Page:Revue des Deux Mondes - 1918 - tome 43.djvu/112

Le texte de cette page a été corrigé et est conforme au fac-similé.

Un soir, après une longue marche, à bout de ressources, Louis-Philippe est conduit par une heureuse fortune à la porte du chevalier de Rionel. Sous ce nom se cache un illustre réfugié : le général de Montesquiou. C’est à Bremgarten. La maison est fort modeste. Les deux exilés s’embrassent. Quelle joie de trouver un ami, un gîté, un souper au coin du feu ! Et, dès le lendemain, Montesquiou découvrit même pour son jeune camarade un gagne-pain, un emploi de professeur dans un petit collège voisin. Louis-Philippe avait là trois collègues : un jeune homme, un « vieux grison, » et M. Deporta, prêtre catholique, qui disait la messe dans la chapelle du château.
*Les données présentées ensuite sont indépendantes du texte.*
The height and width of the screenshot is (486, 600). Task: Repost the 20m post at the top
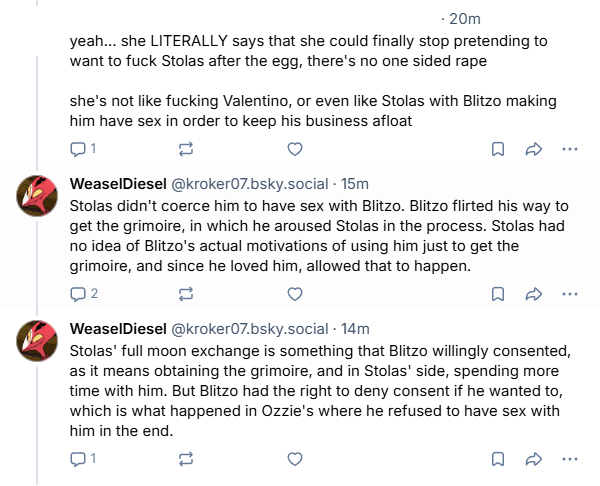(185, 149)
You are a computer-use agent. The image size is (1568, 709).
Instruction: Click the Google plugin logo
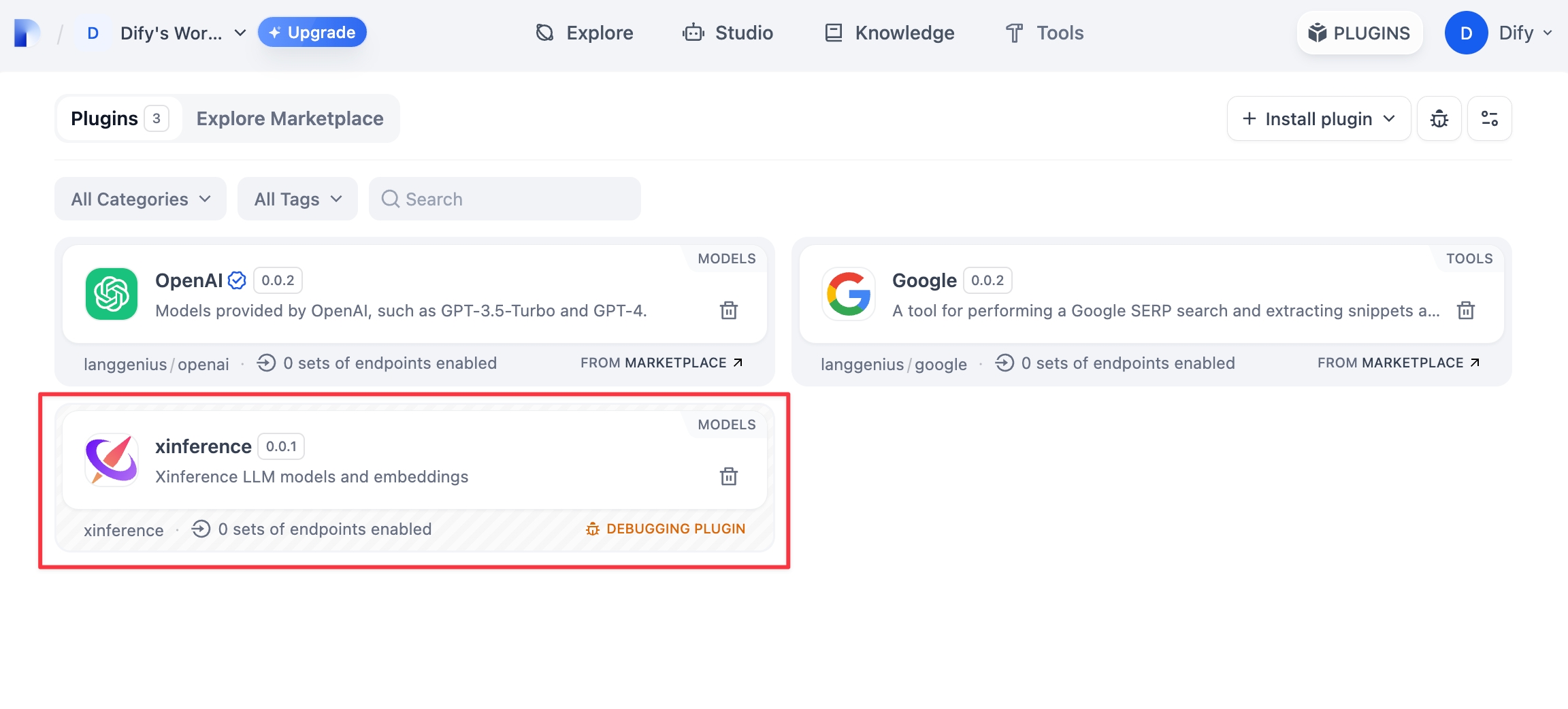click(x=848, y=294)
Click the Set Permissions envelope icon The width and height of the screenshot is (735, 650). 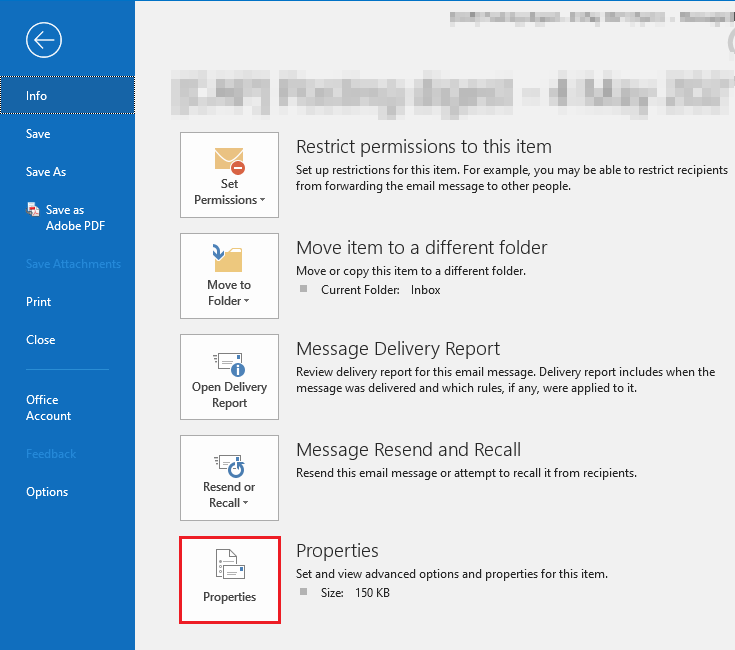coord(229,159)
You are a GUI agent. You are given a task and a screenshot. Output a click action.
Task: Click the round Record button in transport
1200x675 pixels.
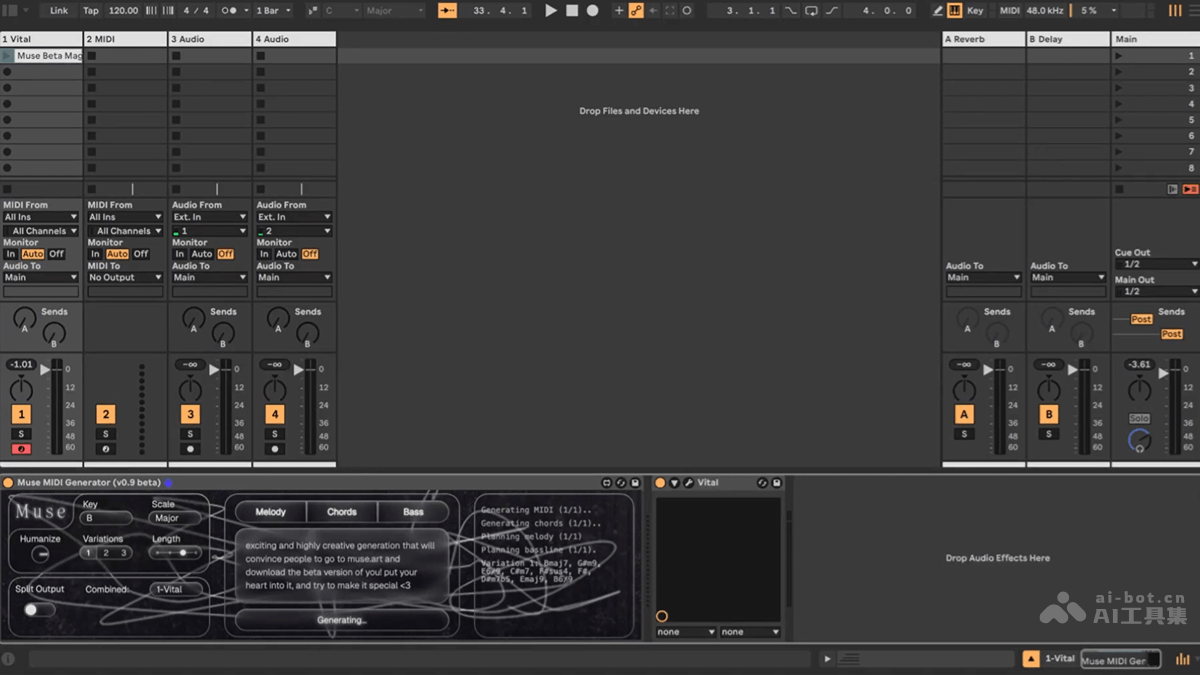click(593, 11)
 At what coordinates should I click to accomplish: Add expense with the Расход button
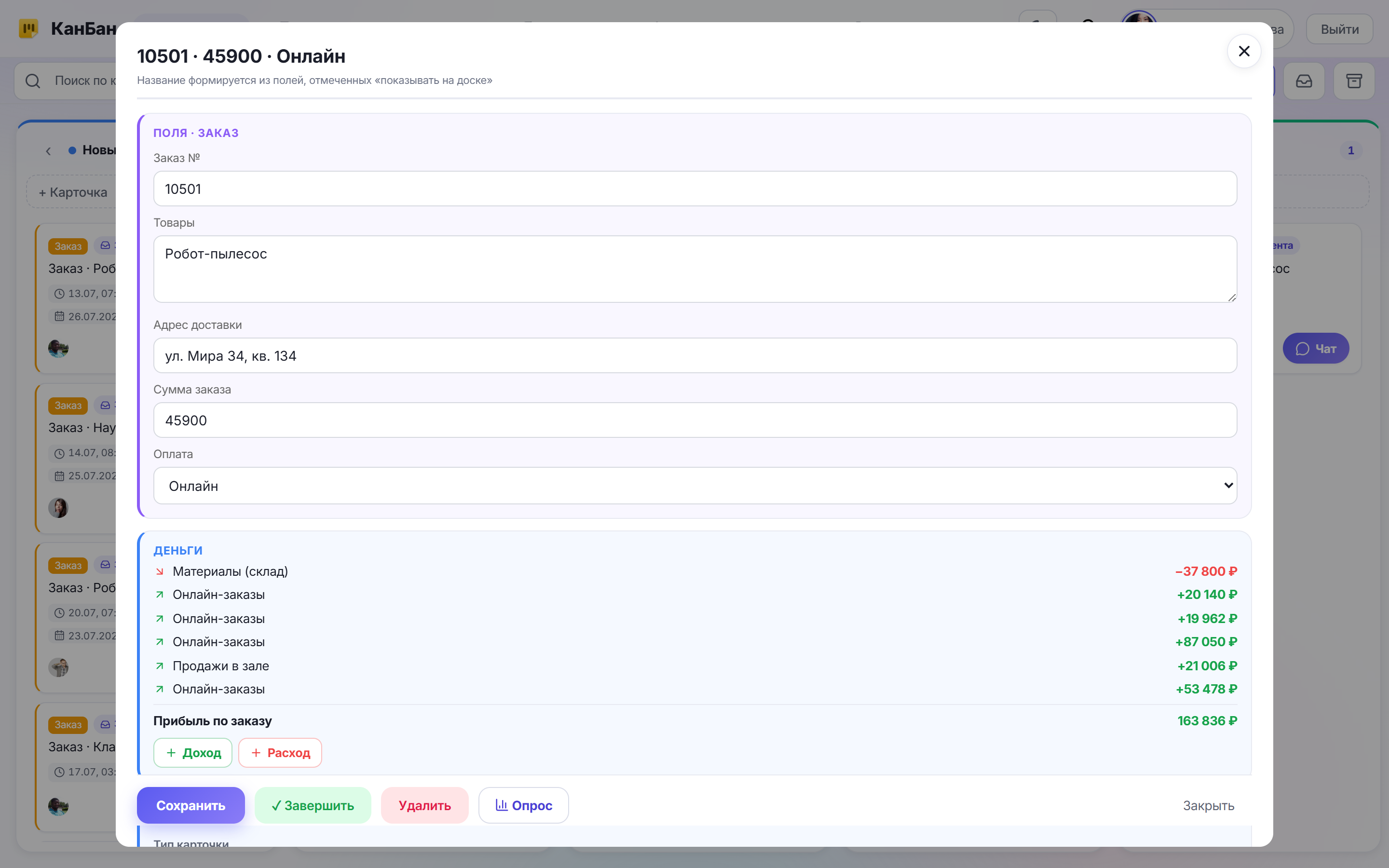pyautogui.click(x=280, y=753)
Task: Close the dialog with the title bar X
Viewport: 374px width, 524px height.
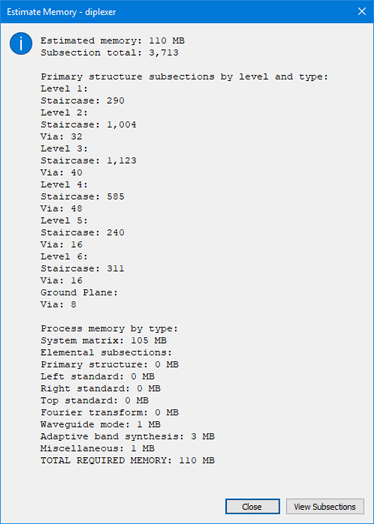Action: click(362, 12)
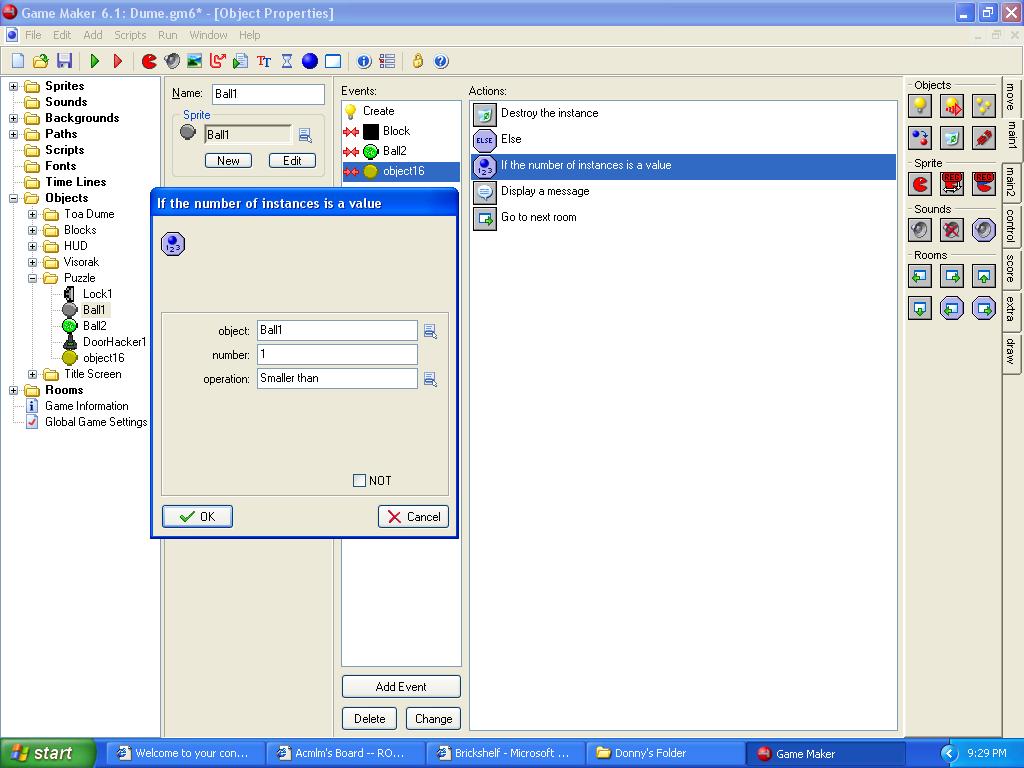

Un certain M. Jost et quelques amis à lui avaient acheté la seigneurie de Reichenau, et dans le vieux château avaient installé une pension. « Nous ne suivrons pas, écrivait Jost, les usages de l’aristocratie, et nous pratiquerons la vraie liberté. » Reichenau était près de Bremgarten, et M. Jost bien connu de M. le chevalier de Rionel. M. Jost fut mis dans la confidence et savait avoir affaire au Duc de Chartres. Mais, pour tout le collège, le nouveau professeur s’appelait M. Chabos. Jost écrit souvent à Rionel : il accorde que M. Chabos soit admis au vivre et au couvert, et même rétribué un jour, si l’on est content. Ce jour vient vite, car le professeur « se tire à merveille de son cours. » Jost ne tarit pas en éloges. M. Chabos seulement parle trop, et cite trop volontiers les noms des gens qu’il a connus. Il se fera découvrir. Il est un peu difficile et porte des chemises trop fines, qu’il veut changer tous les jours. La cuisine de la maison n’est pas à son goût…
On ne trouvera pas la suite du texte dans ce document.